◆ TEXT:
In sum, uncertainty of various kinds is pervasive. Given its importance, uncertainty deserves much greater prominence than it typically receives in textbook discussions of monetary policy, where it is too often neglected. In my discussion in the rest of this lecture of the transmission mechanism and the initiatives taken by the Bank to reduce uncertainty, I will try to remedy this neglect.
PART 1: The Transmission Mechanism
When central banks take monetary policy actions, they set in motion a series of consequences that starts with an influence on financial markets, works through changes in spending, production and employment, and ends with an effect on the price level or, more specifically, the rate of inflation in the price level. Economists call this chain of developments the "transmission mechanism".
The instrument that the central bank has at its disposal in taking monetary policy actions is its control over the issuance of a crucial financial asset—typically referred to in the economics literature as "base money". Base money, which is composed of bank notes issued by the central bank and deposits at the central bank held by financial institutions, is important because it provides the ultimate form of liquidity in the financial system. Financial institutions hold such a liquid instrument—one that involves no risk of default and no delay in obtaining value—in order to settle among themselves the net flows from payments that take place in the economy every day.

◆ INSTRUCTIONS FOR THE TASK: Extract the entire lecture excerpt on monetary policy, reproducing it word for word. Rely on the lecture excerpt on monetary policy and nothing else.

◆ EXCERPTED RECORDS:
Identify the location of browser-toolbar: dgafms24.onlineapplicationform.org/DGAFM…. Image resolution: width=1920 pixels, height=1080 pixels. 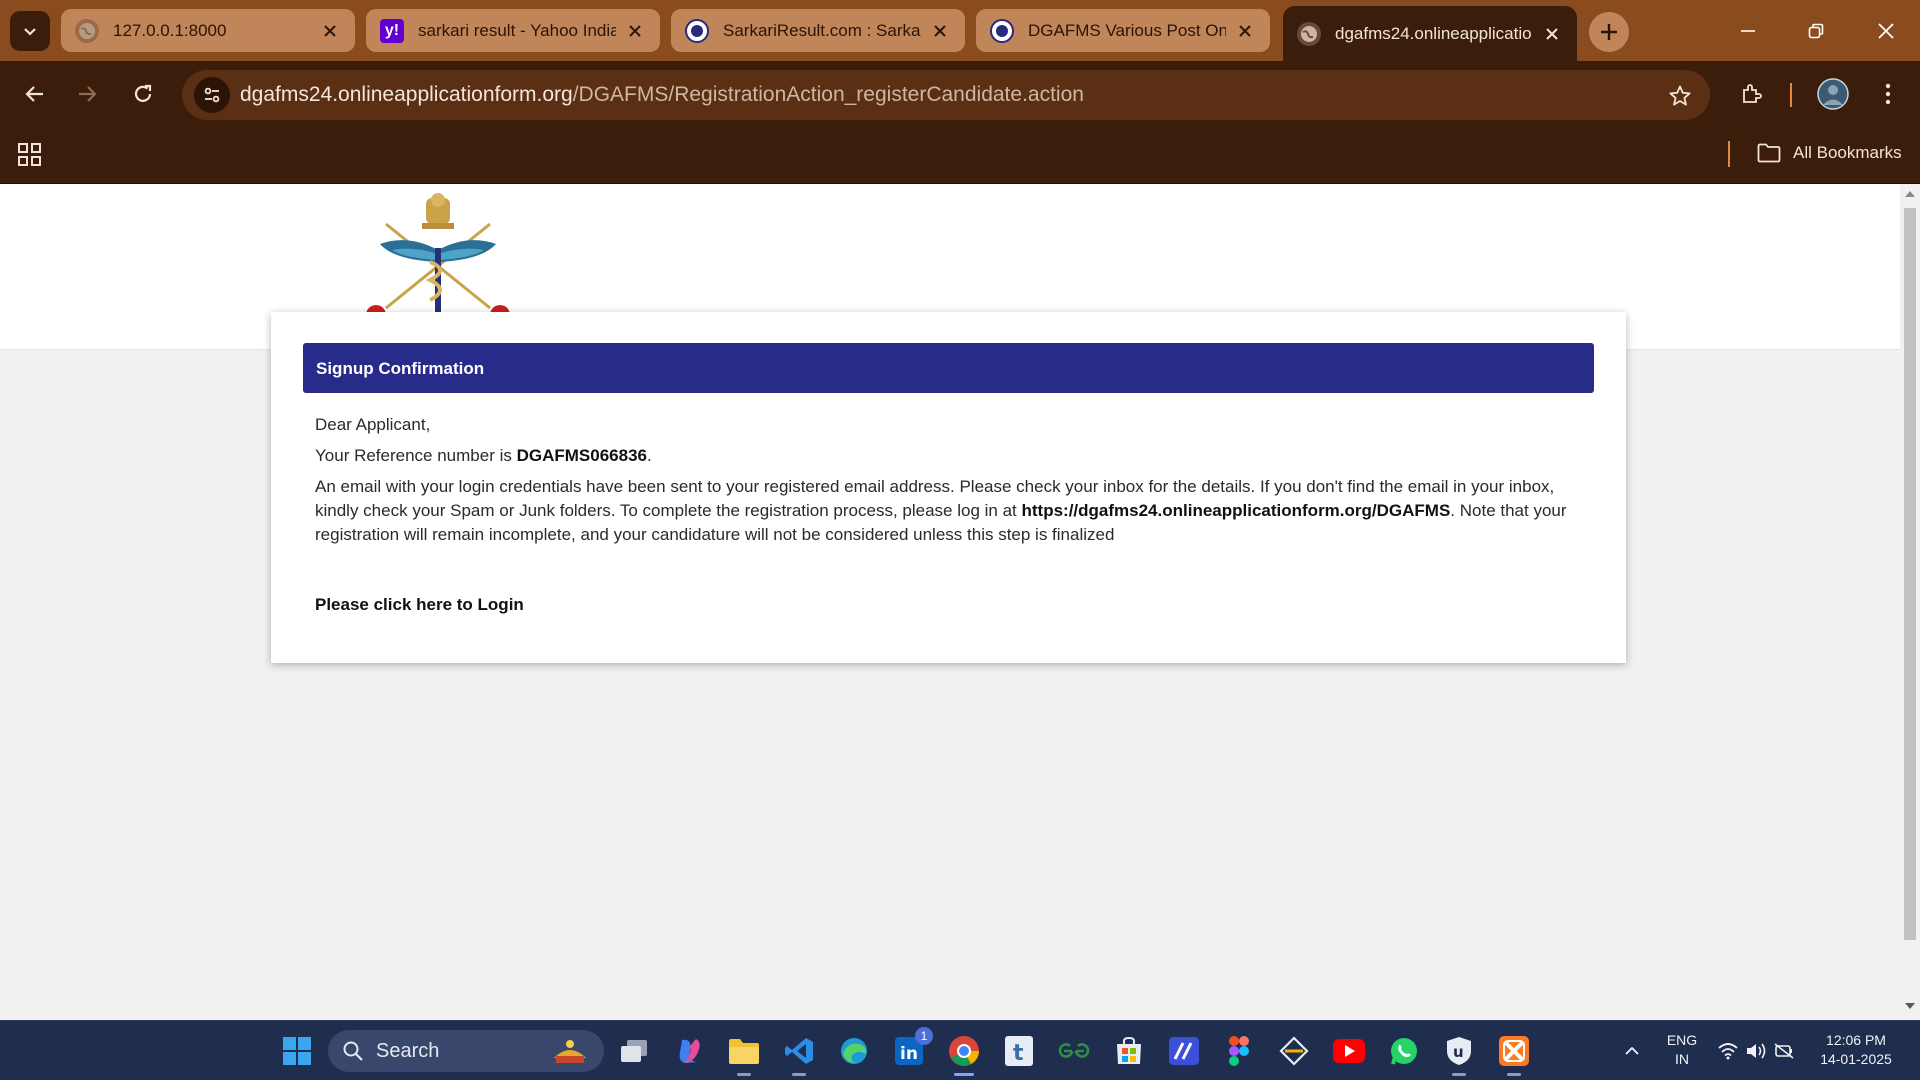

* * *

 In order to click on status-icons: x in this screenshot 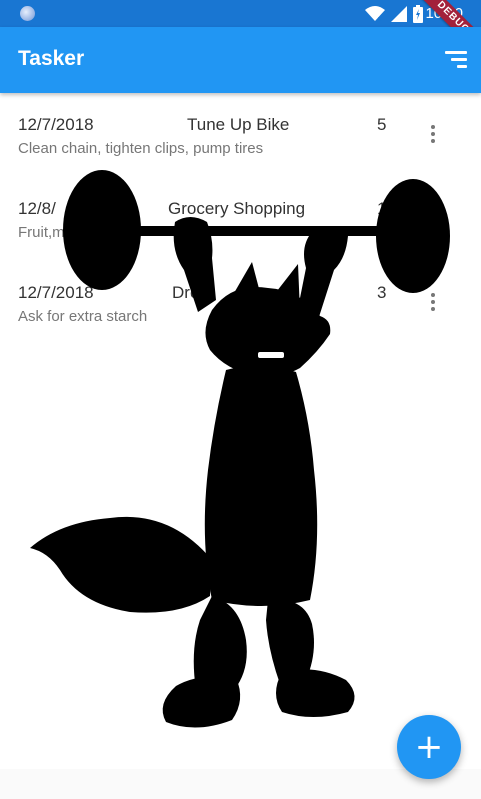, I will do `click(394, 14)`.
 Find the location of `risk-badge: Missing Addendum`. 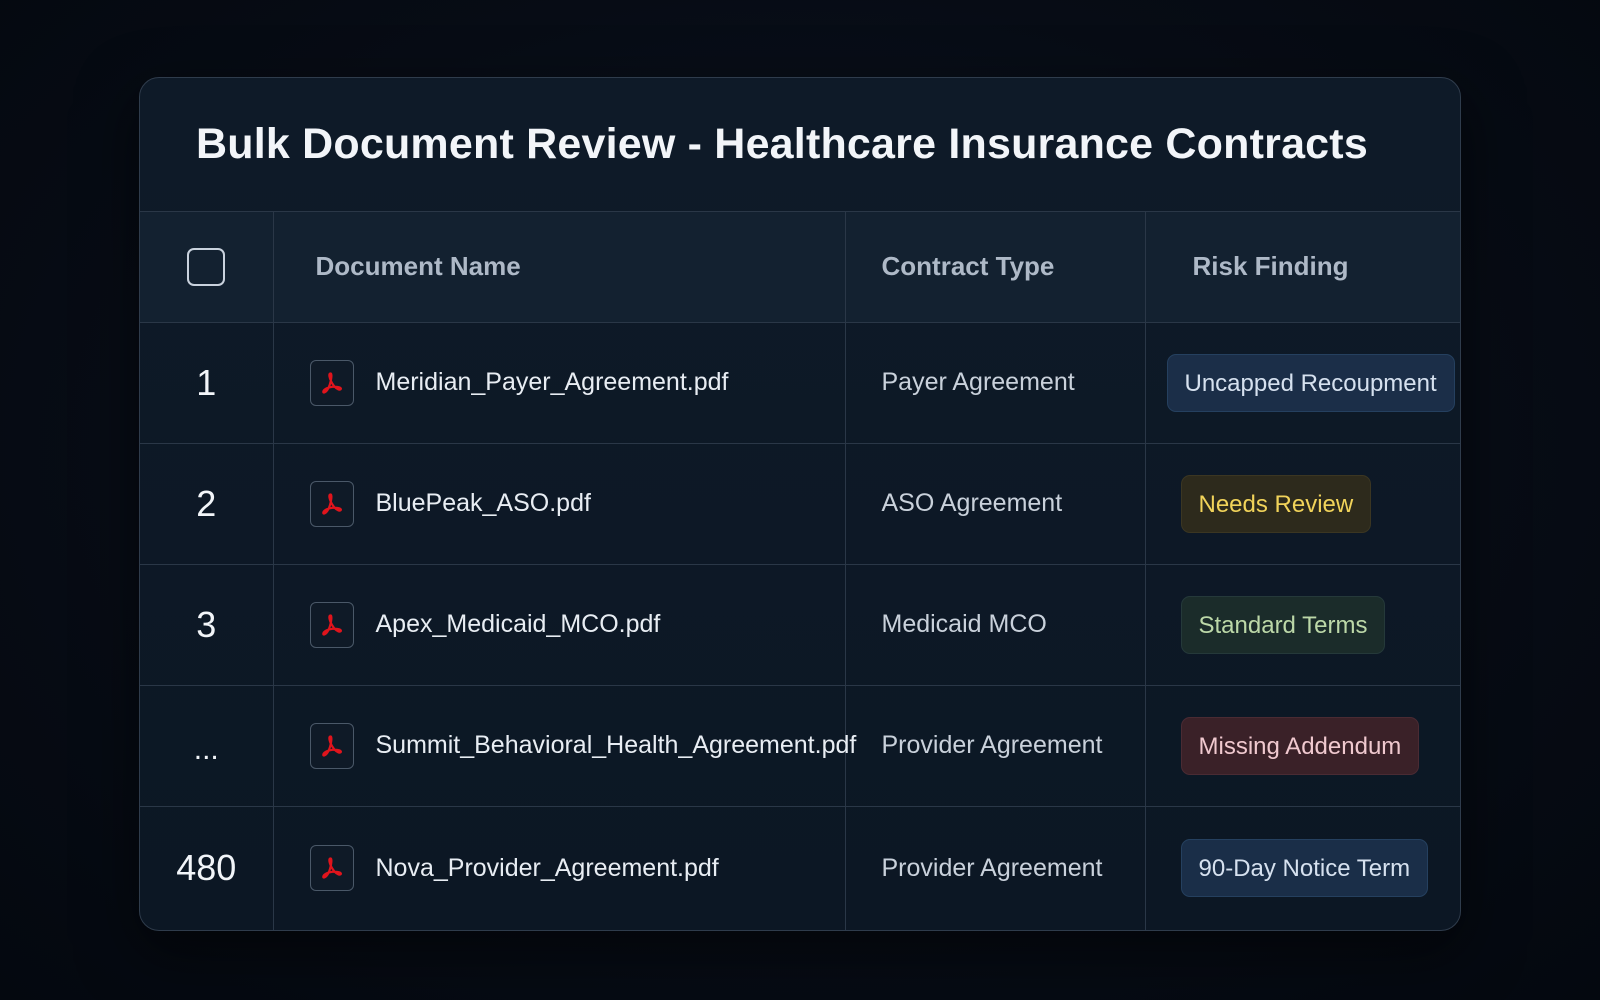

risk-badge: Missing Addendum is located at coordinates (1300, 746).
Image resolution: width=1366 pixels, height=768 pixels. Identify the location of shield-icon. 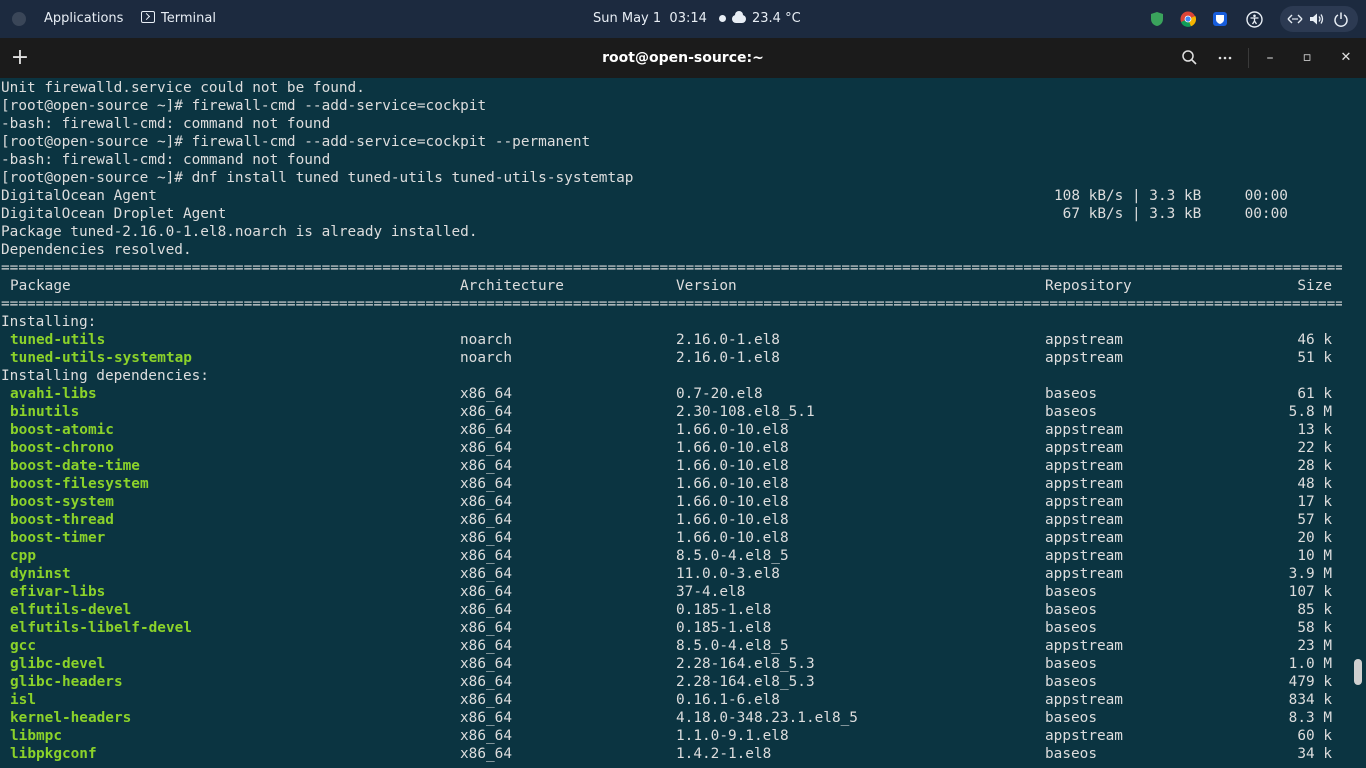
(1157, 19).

◆ REPLY:
In sum, uncertainty of various kinds is pervasive. Given its importance, uncertainty deserves much greater prominence than it typically receives in textbook discussions of monetary policy, where it is too often neglected. In my discussion in the rest of this lecture of the transmission mechanism and the initiatives taken by the Bank to reduce uncertainty, I will try to remedy this neglect.
PART 1: The Transmission Mechanism
When central banks take monetary policy actions, they set in motion a series of consequences that starts with an influence on financial markets, works through changes in spending, production and employment, and ends with an effect on the price level or, more specifically, the rate of inflation in the price level. Economists call this chain of developments the "transmission mechanism".
The instrument that the central bank has at its disposal in taking monetary policy actions is its control over the issuance of a crucial financial asset—typically referred to in the economics literature as "base money". Base money, which is composed of bank notes issued by the central bank and deposits at the central bank held by financial institutions, is important because it provides the ultimate form of liquidity in the financial system. Financial institutions hold such a liquid instrument—one that involves no risk of default and no delay in obtaining value—in order to settle among themselves the net flows from payments that take place in the economy every day.